Bei uns realisiert man jetzt die Reform des Schulwesens und damit ist auch die Notwendigkeit verbunden, damit die Kinder möglichst bald eine Fremdsprache lernen, am besten ab der ersten Klasse. Sind Ihre Forschungserken­ntnisse auch hier zu applizieren oder beziehen sie sich nur auf die kleinsten Kinder?

Insgesamt ist zu sagen: Je früher desto besser. Wie ich bereits erwähnte, ist das kritische Alter bei 6 Jahren. Das würde dafür sprechen, dass man mit dem Sprachenlernen bereits im Kindergarten beginnt. Allerdings gibt es auch Studien, die zeigen, dass beim Lernen einer Fremdsprache die graue Materie in einer bestimmten Hirnregion zunimmt und zwar abhängig von Alter und Kompetenz. Und hier zeigt sich noch ein sehr hoher Zuwachs bis zum Alter von 10 Jahren.

Befassen Sie sich auch mit solchem Fall, wenn das Kind in einer bilingualen Familie lebt? In solcher Familie, wo der Vater z. B. aus Deutschland kommt und die Mutter aus Frankreich…? Man sagt, zwei Sprachen können ein zweimal stärkeres Identitätsgefühl bedeuten. Man sagt auch, ein bilinguales Kind kann keine Identität haben, weil es für die einen „das andere“ ist und umgekehrt. Können Sie sagen, was Sie davon halten?

Ich arbeite sehr viel mit bilingualen Menschen. Und die haben natürlich eine Identität, die sie als etwas Zusammengesetztes aus beiden Herkunftsländern betrachten, z.B. Deutschaustralier. Es gibt sogar Jugendliche, die ihre Identität darin sehen, ‚bilingual’ zu sein. In Interviews mit Jugendlichen kam dabei immer wieder heraus, dass sie es als etwas Positives ansehen, zwei Kulturen gleichzeitig anzugehören. Allerdings muss dies natürlich durch das Elternhaus und die Umgebungsgese­llschaft bestärkt werden. Es gibt leider bestimmte Migrantensprachen, die ein sehr niedriges Prestige in der Gesellschaft besitzen und das hat auch Auswirkungen für die Kinder.

Sie besuchten viele Länder, sowie Afrika und Australien. Gibt es Unterschiede zwischen den verschiedenen Kontinenten oder Kulturen? Oder haben die Kinder „denselben Gehirn“?
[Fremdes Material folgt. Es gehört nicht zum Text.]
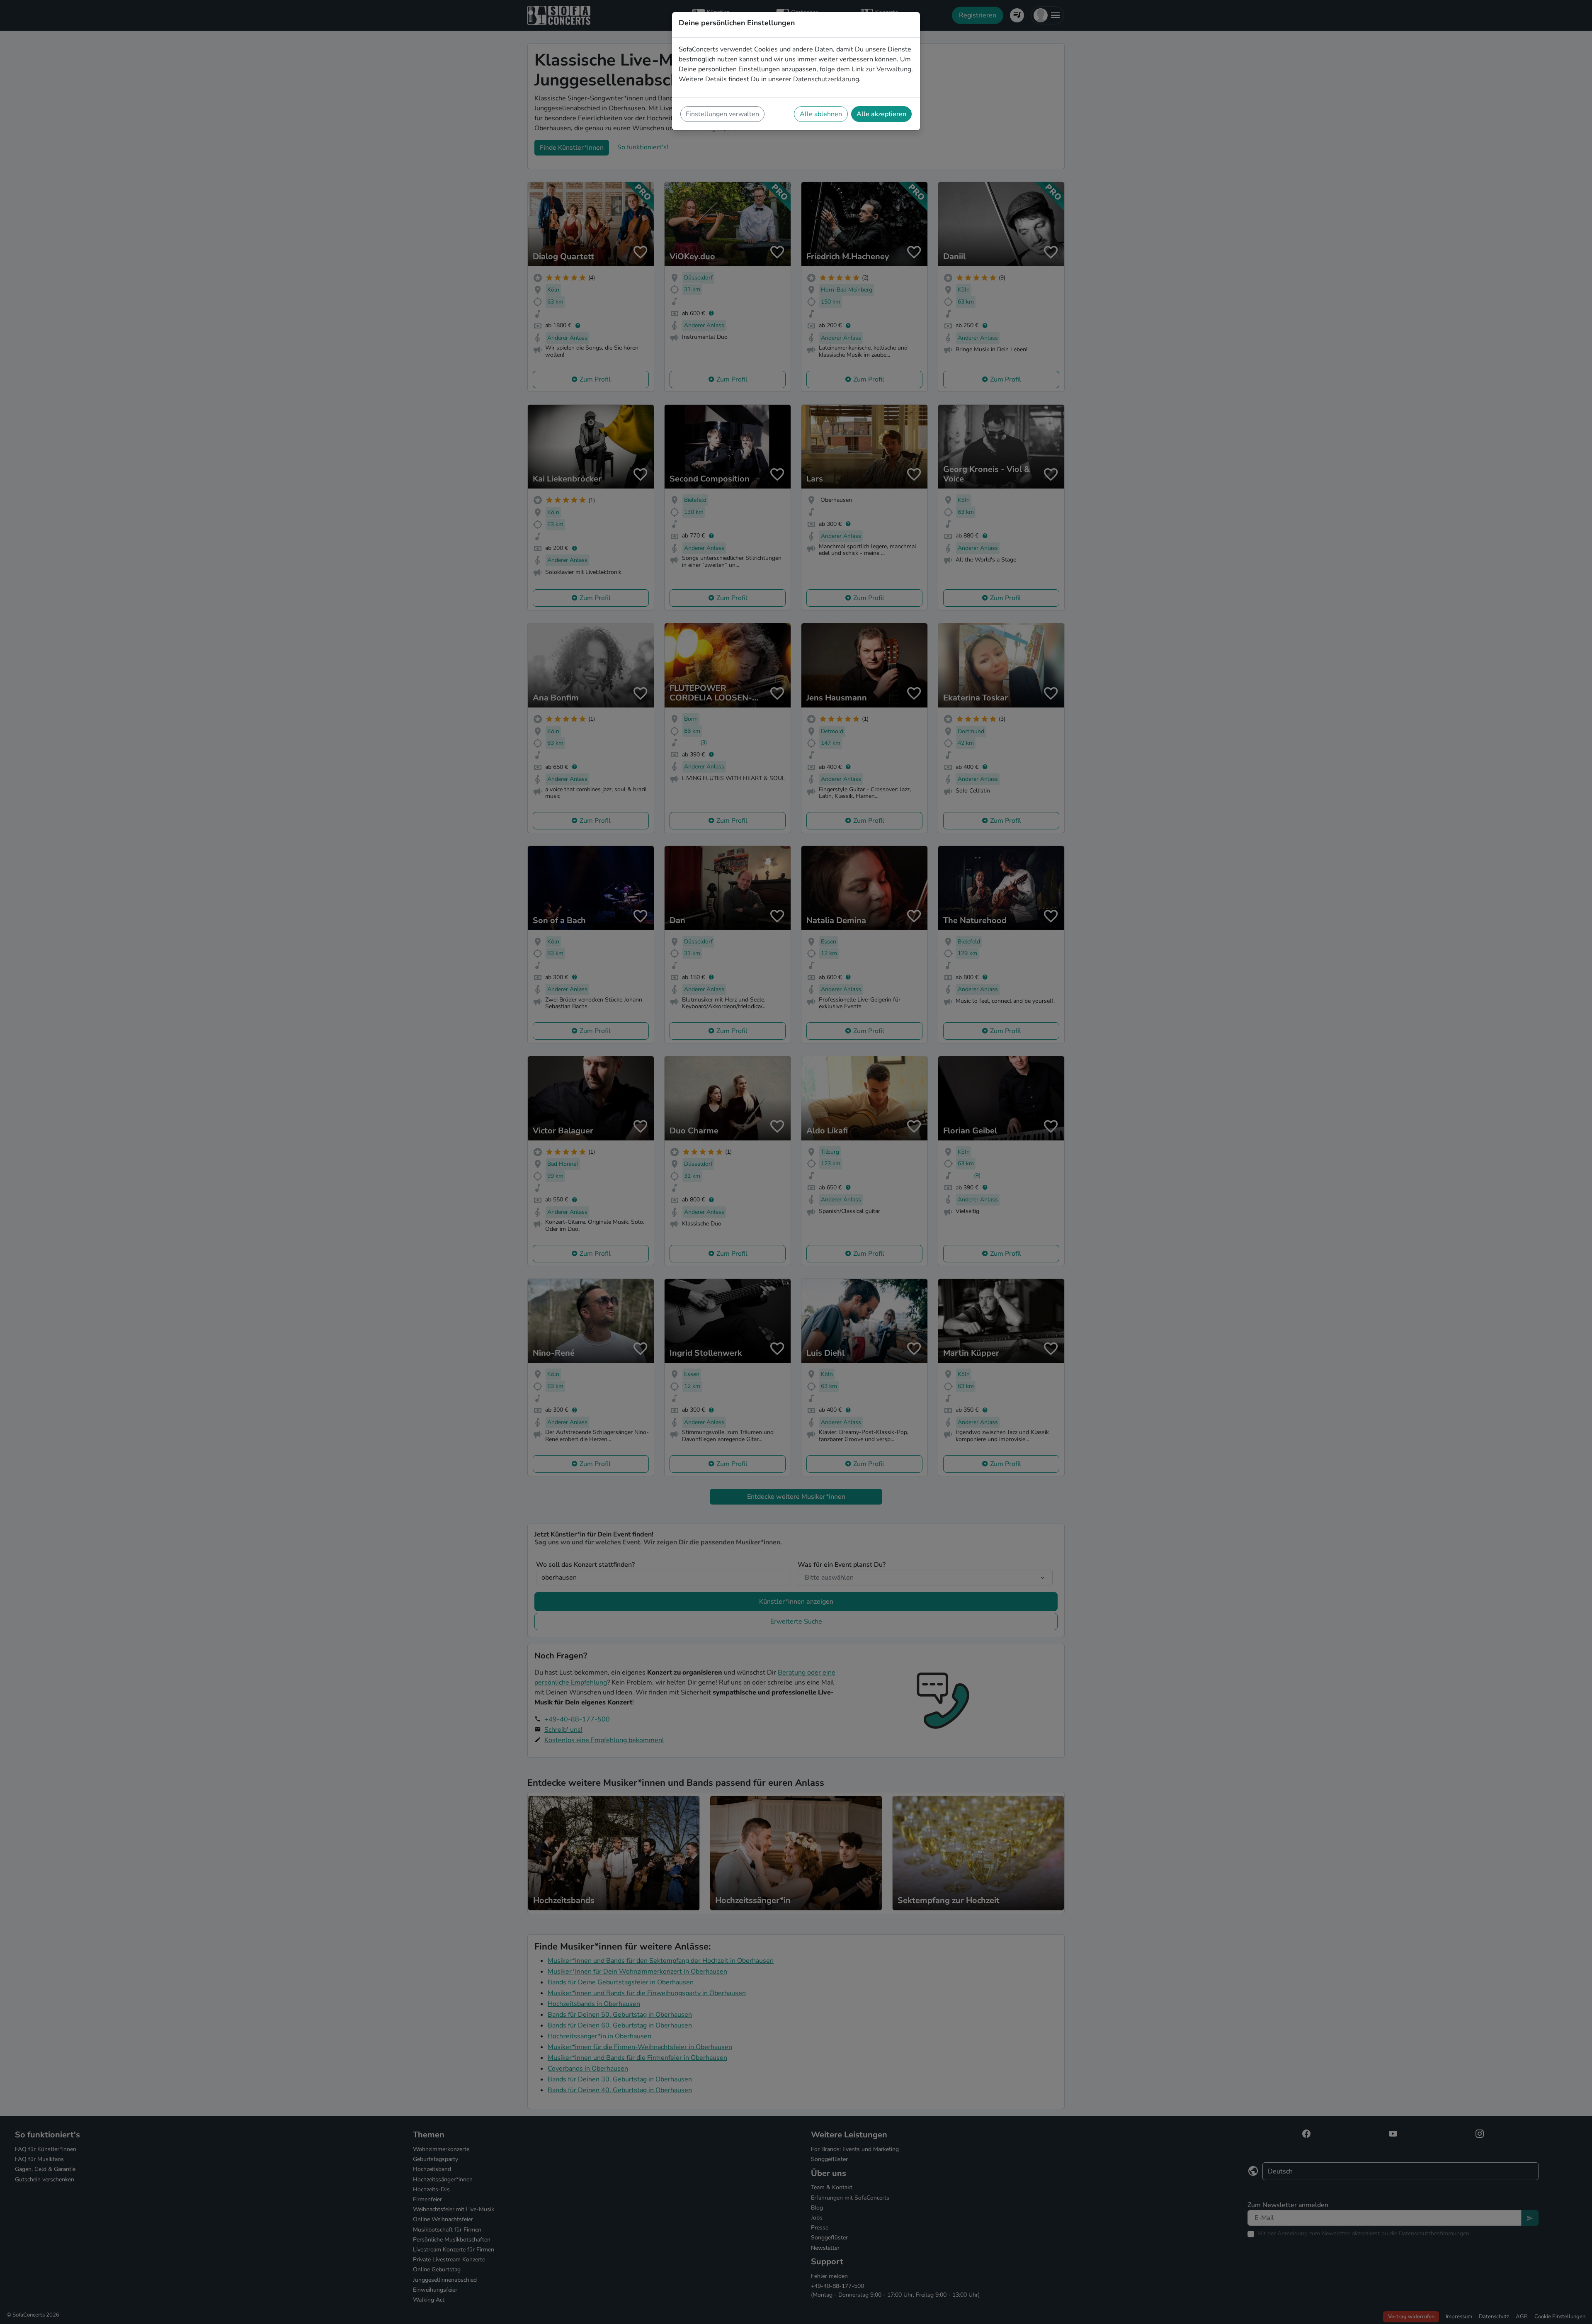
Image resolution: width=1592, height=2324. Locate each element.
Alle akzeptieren (881, 114)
Es gibt keine Unterschiede. Die Untersuchungen wurden mit vielen verschiedenen Sprachpaaren. Und da wurden keine Unterschiede in der Speicherung festgestellt, ob die Sprachen nun nahe oder gar nicht miteinander verwandt waren.

In Tschechien ist es auch immer mehr trendy (und ich finde es ganz richtig) die kleinsten Kinder im Kindergarten zu unterrichten. Könnten Sie uns vielleicht eine effiziente Lernmethode verraten, wie man die Kinder unterrichten sollte? Mit welchen didaktischen Methoden sollte man arbeiten?
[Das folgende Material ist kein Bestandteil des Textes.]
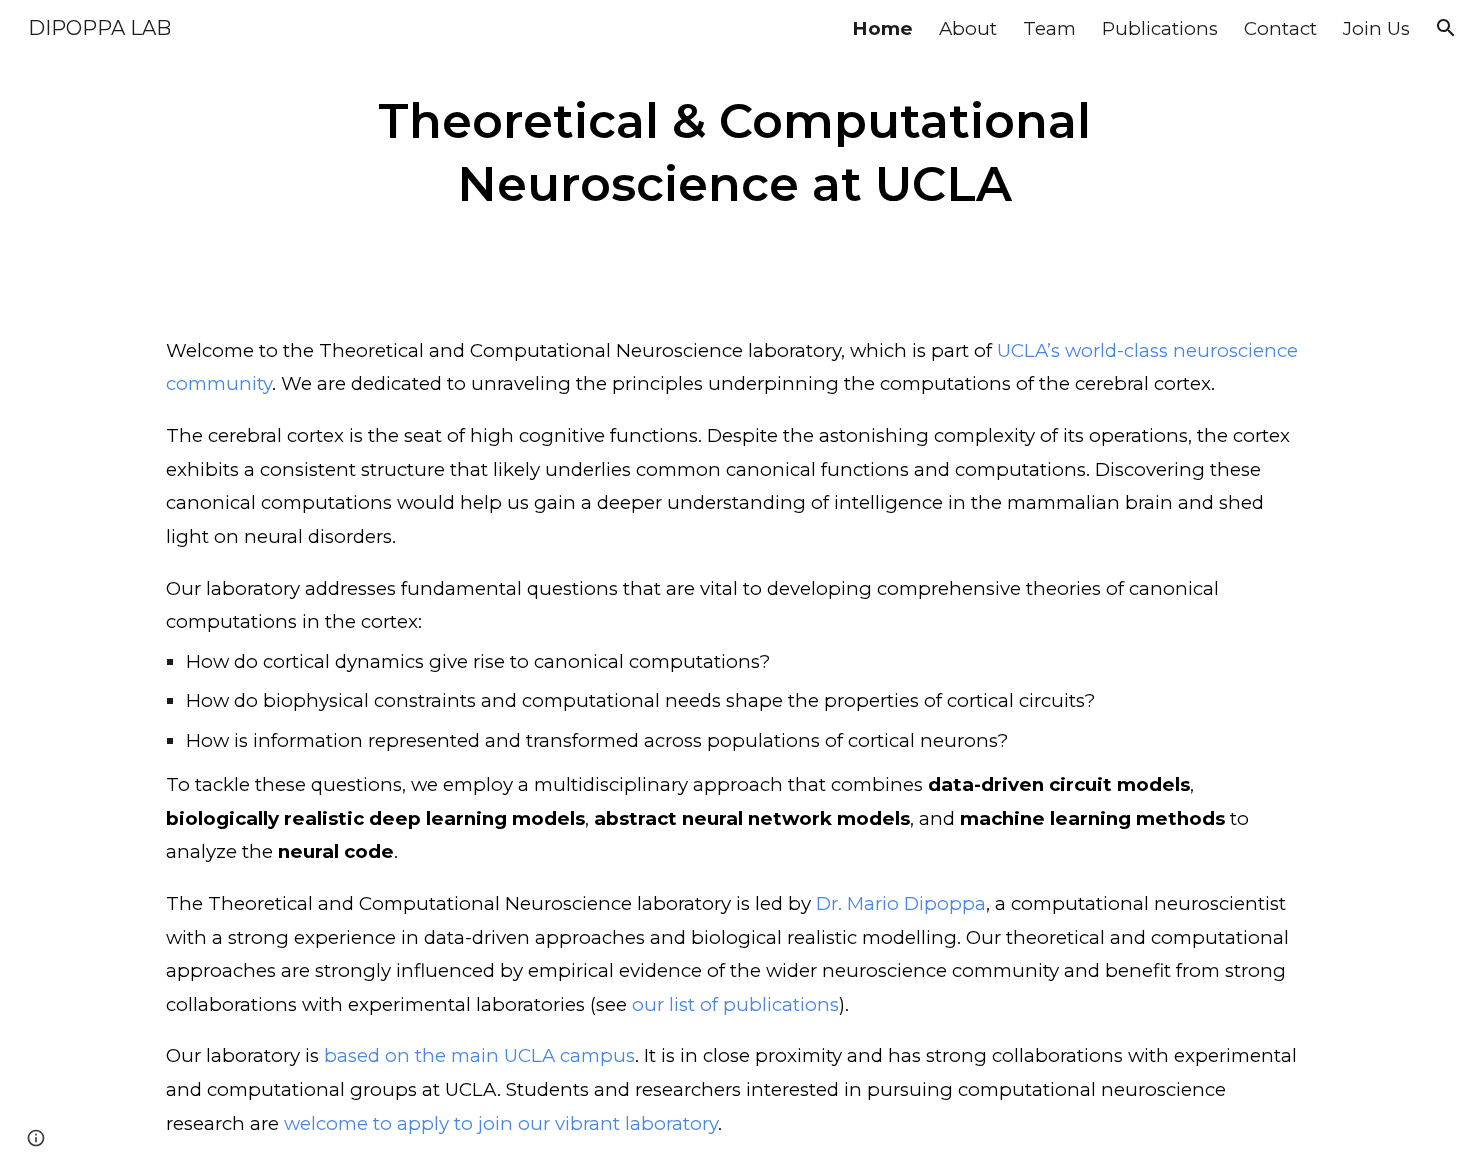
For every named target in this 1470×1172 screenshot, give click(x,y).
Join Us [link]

Kinder lernen anders als Erwachsene, also implizit. Das bedeutet, dass sie Sprachen personen- und situationsbezogen lernen. Deswegen gilt das Prinzip „Eine Person – eine Sprache.“ Ganz wichtig ist in diesem Fall die Interaktion, d.h. das Lernen der Sprache gleichzeitig mit einer Tätigkeit, also beispielsweise Teekochen, Einkaufen etc.
Könnten Sie uns Literatur oder Studienquellen empfehlen, die sich mit diesem Thema befassen, die potentionellen Interessenten zur Verfügung stehen oder die eine neue Inspiration Lehrern und Lektoren zeigen können?
Wir stellen in Kürze auf der Homepage unseres Zentrums ‚Sprachenvielfalt und Mehrsprachigkeit’ (www.zsm.uni-koeln.de) Literaturhinweise zur Verfügung.

Danke bestens für Ihre Zeit und für das Gespräch.